*REQUIRED WORK*
The response must reproduce every record below without alteration.

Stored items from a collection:
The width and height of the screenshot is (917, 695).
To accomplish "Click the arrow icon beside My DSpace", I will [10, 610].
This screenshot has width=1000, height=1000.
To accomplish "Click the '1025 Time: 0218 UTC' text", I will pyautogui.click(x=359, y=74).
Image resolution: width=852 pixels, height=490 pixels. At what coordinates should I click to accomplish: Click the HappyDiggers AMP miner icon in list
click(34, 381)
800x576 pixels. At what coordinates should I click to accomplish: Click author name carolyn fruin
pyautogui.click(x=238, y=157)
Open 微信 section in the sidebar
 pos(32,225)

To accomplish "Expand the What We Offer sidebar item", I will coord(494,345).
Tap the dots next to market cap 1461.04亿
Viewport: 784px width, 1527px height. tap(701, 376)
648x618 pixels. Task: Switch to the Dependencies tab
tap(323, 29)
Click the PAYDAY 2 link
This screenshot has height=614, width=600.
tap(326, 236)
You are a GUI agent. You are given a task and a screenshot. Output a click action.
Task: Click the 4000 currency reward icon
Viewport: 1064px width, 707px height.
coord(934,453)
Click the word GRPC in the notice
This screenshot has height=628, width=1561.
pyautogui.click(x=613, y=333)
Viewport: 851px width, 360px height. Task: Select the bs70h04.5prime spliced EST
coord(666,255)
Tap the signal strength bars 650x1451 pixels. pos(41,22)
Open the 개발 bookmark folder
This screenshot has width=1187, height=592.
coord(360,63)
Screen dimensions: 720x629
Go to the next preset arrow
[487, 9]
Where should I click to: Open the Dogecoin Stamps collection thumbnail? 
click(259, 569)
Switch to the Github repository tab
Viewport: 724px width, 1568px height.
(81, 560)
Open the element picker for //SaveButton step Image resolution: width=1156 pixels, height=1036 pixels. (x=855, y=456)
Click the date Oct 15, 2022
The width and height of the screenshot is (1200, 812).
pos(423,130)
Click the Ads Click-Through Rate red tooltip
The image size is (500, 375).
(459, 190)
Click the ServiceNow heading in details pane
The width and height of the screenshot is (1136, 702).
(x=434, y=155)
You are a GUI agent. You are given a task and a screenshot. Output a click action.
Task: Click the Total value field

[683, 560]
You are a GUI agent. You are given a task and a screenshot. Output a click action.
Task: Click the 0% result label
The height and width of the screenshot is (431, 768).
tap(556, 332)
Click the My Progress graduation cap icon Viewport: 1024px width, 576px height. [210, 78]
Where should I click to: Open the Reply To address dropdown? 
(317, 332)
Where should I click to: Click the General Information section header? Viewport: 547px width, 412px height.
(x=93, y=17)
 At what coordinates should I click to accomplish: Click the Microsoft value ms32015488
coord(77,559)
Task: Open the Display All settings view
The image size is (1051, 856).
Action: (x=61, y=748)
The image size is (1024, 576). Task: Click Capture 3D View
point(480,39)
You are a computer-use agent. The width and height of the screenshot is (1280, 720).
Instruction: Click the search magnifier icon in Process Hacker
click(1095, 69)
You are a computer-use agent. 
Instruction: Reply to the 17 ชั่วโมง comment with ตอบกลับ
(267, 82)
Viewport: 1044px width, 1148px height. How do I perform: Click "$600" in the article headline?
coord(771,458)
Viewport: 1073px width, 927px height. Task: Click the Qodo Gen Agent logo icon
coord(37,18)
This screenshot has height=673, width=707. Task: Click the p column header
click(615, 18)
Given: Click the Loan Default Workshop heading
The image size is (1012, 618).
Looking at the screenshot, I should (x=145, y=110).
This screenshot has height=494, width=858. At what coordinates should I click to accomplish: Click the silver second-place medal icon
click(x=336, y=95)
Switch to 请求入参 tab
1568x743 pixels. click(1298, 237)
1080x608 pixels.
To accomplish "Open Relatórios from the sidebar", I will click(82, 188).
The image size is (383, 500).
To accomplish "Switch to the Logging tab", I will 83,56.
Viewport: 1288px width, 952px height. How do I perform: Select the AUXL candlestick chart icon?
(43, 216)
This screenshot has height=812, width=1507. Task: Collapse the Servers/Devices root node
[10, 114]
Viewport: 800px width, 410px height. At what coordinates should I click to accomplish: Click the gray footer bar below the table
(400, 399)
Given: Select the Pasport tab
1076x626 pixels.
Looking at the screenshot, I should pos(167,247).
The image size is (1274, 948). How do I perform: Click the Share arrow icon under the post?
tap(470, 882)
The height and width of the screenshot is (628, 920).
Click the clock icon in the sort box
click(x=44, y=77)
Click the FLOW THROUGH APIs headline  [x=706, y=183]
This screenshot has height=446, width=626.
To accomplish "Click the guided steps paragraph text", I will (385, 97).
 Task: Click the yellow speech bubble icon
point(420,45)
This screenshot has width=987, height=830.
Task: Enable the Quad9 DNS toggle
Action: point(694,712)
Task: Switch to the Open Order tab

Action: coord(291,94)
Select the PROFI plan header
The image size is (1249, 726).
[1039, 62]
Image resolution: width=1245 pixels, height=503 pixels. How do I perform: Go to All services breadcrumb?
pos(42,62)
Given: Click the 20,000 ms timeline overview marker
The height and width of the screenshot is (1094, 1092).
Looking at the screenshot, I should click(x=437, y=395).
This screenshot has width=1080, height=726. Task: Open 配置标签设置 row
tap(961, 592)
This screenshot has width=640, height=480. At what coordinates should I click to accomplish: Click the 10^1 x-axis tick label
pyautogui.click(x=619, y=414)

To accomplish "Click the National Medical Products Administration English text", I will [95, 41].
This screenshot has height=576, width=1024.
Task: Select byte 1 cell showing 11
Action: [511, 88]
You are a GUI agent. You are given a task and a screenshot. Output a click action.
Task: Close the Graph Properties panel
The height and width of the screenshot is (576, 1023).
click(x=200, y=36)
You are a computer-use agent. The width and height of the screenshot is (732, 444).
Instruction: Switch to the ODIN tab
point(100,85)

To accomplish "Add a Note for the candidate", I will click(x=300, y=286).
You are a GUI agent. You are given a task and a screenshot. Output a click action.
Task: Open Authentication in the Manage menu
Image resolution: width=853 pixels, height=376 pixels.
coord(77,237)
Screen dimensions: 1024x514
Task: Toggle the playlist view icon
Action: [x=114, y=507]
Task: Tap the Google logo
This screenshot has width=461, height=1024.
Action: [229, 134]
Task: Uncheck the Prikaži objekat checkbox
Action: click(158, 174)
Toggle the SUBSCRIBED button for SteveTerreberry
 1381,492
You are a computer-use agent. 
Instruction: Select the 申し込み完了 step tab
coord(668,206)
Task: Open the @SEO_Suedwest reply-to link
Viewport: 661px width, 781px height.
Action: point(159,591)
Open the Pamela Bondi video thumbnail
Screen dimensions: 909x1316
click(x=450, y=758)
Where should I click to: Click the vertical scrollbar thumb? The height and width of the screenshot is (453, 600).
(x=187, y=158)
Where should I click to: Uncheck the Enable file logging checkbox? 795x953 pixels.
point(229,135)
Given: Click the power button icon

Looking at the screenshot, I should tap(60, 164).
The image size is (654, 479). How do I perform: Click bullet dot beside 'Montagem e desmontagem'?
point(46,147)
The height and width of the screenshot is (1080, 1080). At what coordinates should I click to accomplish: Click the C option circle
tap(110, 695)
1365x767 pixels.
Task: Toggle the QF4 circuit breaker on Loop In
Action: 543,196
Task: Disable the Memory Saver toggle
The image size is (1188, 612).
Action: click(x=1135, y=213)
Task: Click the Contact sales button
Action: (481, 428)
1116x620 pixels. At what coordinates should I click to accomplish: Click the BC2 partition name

*TASK RESULT*
The width and height of the screenshot is (917, 695).
To accomplish "Click the arrow icon beside My DSpace", I will [10, 610].
This screenshot has width=1000, height=1000.
To accomplish "Click the '1025 Time: 0218 UTC' text", I will pyautogui.click(x=359, y=74).
Image resolution: width=852 pixels, height=490 pixels. At what coordinates should I click to accomplish: Click the HappyDiggers AMP miner icon in list
click(34, 381)
800x576 pixels. At what coordinates should I click to accomplish: Click author name carolyn fruin
pyautogui.click(x=238, y=157)
Open 微信 section in the sidebar
 pos(32,225)

To accomplish "Expand the What We Offer sidebar item", I will coord(494,345).
Tap the dots next to market cap 1461.04亿
Viewport: 784px width, 1527px height. tap(701, 376)
648x618 pixels. Task: Switch to the Dependencies tab
tap(323, 29)
Click the PAYDAY 2 link
This screenshot has height=614, width=600.
tap(326, 236)
You are a GUI agent. You are given a task and a screenshot. Output a click action.
Task: Click the 4000 currency reward icon
Viewport: 1064px width, 707px height.
coord(934,453)
Click the word GRPC in the notice
This screenshot has height=628, width=1561.
pyautogui.click(x=613, y=333)
Viewport: 851px width, 360px height. Task: Select the bs70h04.5prime spliced EST
coord(666,255)
Tap the signal strength bars 650x1451 pixels. pos(41,22)
Open the 개발 bookmark folder
This screenshot has width=1187, height=592.
coord(360,63)
Screen dimensions: 720x629
Go to the next preset arrow
[487, 9]
Where should I click to: Open the Dogecoin Stamps collection thumbnail? 
click(259, 569)
Switch to the Github repository tab
Viewport: 724px width, 1568px height.
(81, 560)
Open the element picker for //SaveButton step Image resolution: width=1156 pixels, height=1036 pixels. (x=855, y=456)
Click the date Oct 15, 2022
The width and height of the screenshot is (1200, 812).
pos(423,130)
Click the Ads Click-Through Rate red tooltip
The image size is (500, 375).
(459, 190)
Click the ServiceNow heading in details pane
The width and height of the screenshot is (1136, 702).
(x=434, y=155)
You are a GUI agent. You are given a task and a screenshot. Output a click action.
Task: Click the Total value field

[683, 560]
You are a GUI agent. You are given a task and a screenshot. Output a click action.
Task: Click the 0% result label
The height and width of the screenshot is (431, 768).
tap(556, 332)
Click the My Progress graduation cap icon Viewport: 1024px width, 576px height. [210, 78]
Where should I click to: Open the Reply To address dropdown? 
(317, 332)
Where should I click to: Click the General Information section header? Viewport: 547px width, 412px height.
(x=93, y=17)
 At what coordinates should I click to accomplish: Click the Microsoft value ms32015488
coord(77,559)
Task: Open the Display All settings view
The image size is (1051, 856).
Action: (x=61, y=748)
The image size is (1024, 576). Task: Click Capture 3D View
point(480,39)
You are a computer-use agent. The width and height of the screenshot is (1280, 720).
Instruction: Click the search magnifier icon in Process Hacker
click(1095, 69)
You are a computer-use agent. 
Instruction: Reply to the 17 ชั่วโมง comment with ตอบกลับ
(267, 82)
Viewport: 1044px width, 1148px height. How do I perform: Click "$600" in the article headline?
coord(771,458)
Viewport: 1073px width, 927px height. Task: Click the Qodo Gen Agent logo icon
coord(37,18)
This screenshot has height=673, width=707. Task: Click the p column header
click(615, 18)
Given: Click the Loan Default Workshop heading
The image size is (1012, 618).
Looking at the screenshot, I should (x=145, y=110).
This screenshot has height=494, width=858. At what coordinates should I click to accomplish: Click the silver second-place medal icon
click(x=336, y=95)
Switch to 请求入参 tab
1568x743 pixels. click(1298, 237)
1080x608 pixels.
To accomplish "Open Relatórios from the sidebar", I will click(82, 188).
The image size is (383, 500).
To accomplish "Switch to the Logging tab", I will 83,56.
Viewport: 1288px width, 952px height. How do I perform: Select the AUXL candlestick chart icon?
(43, 216)
This screenshot has height=812, width=1507. Task: Collapse the Servers/Devices root node
[10, 114]
Viewport: 800px width, 410px height. At what coordinates should I click to accomplish: Click the gray footer bar below the table
(400, 399)
Given: Select the Pasport tab
1076x626 pixels.
Looking at the screenshot, I should pos(167,247).
The image size is (1274, 948). How do I perform: Click the Share arrow icon under the post?
tap(470, 882)
The height and width of the screenshot is (628, 920).
Click the clock icon in the sort box
click(x=44, y=77)
Click the FLOW THROUGH APIs headline  [x=706, y=183]
This screenshot has height=446, width=626.
To accomplish "Click the guided steps paragraph text", I will (385, 97).
 Task: Click the yellow speech bubble icon
point(420,45)
This screenshot has width=987, height=830.
Task: Enable the Quad9 DNS toggle
Action: point(694,712)
Task: Switch to the Open Order tab

Action: coord(291,94)
Select the PROFI plan header
The image size is (1249, 726).
[1039, 62]
Image resolution: width=1245 pixels, height=503 pixels. How do I perform: Go to All services breadcrumb?
pos(42,62)
Given: Click the 20,000 ms timeline overview marker
The height and width of the screenshot is (1094, 1092).
Looking at the screenshot, I should click(x=437, y=395).
This screenshot has width=1080, height=726. Task: Open 配置标签设置 row
tap(961, 592)
This screenshot has width=640, height=480. At what coordinates should I click to accomplish: Click the 10^1 x-axis tick label
pyautogui.click(x=619, y=414)

To accomplish "Click the National Medical Products Administration English text", I will [95, 41].
This screenshot has height=576, width=1024.
Task: Select byte 1 cell showing 11
Action: [511, 88]
You are a GUI agent. You are given a task and a screenshot. Output a click action.
Task: Close the Graph Properties panel
The height and width of the screenshot is (576, 1023).
click(x=200, y=36)
You are a computer-use agent. The width and height of the screenshot is (732, 444).
Instruction: Switch to the ODIN tab
point(100,85)

To accomplish "Add a Note for the candidate", I will click(x=300, y=286).
You are a GUI agent. You are given a task and a screenshot. Output a click action.
Task: Open Authentication in the Manage menu
Image resolution: width=853 pixels, height=376 pixels.
coord(77,237)
Screen dimensions: 1024x514
Task: Toggle the playlist view icon
Action: [x=114, y=507]
Task: Tap the Google logo
This screenshot has width=461, height=1024.
Action: [229, 134]
Task: Uncheck the Prikaži objekat checkbox
Action: click(158, 174)
Toggle the SUBSCRIBED button for SteveTerreberry
 1381,492
You are a computer-use agent. 
Instruction: Select the 申し込み完了 step tab
coord(668,206)
Task: Open the @SEO_Suedwest reply-to link
Viewport: 661px width, 781px height.
Action: point(159,591)
Open the Pamela Bondi video thumbnail
Screen dimensions: 909x1316
click(x=450, y=758)
Where should I click to: Click the vertical scrollbar thumb? The height and width of the screenshot is (453, 600).
(x=187, y=158)
Where should I click to: Uncheck the Enable file logging checkbox? 795x953 pixels.
point(229,135)
Given: Click the power button icon

Looking at the screenshot, I should tap(60, 164).
The image size is (654, 479). How do I perform: Click bullet dot beside 'Montagem e desmontagem'?
point(46,147)
The height and width of the screenshot is (1080, 1080). At what coordinates should I click to accomplish: Click the C option circle
tap(110, 695)
1365x767 pixels.
Task: Toggle the QF4 circuit breaker on Loop In
Action: 543,196
Task: Disable the Memory Saver toggle
The image size is (1188, 612).
Action: click(x=1135, y=213)
Task: Click the Contact sales button
Action: (481, 428)
1116x620 pixels. At what coordinates should I click to accomplish: Click the BC2 partition name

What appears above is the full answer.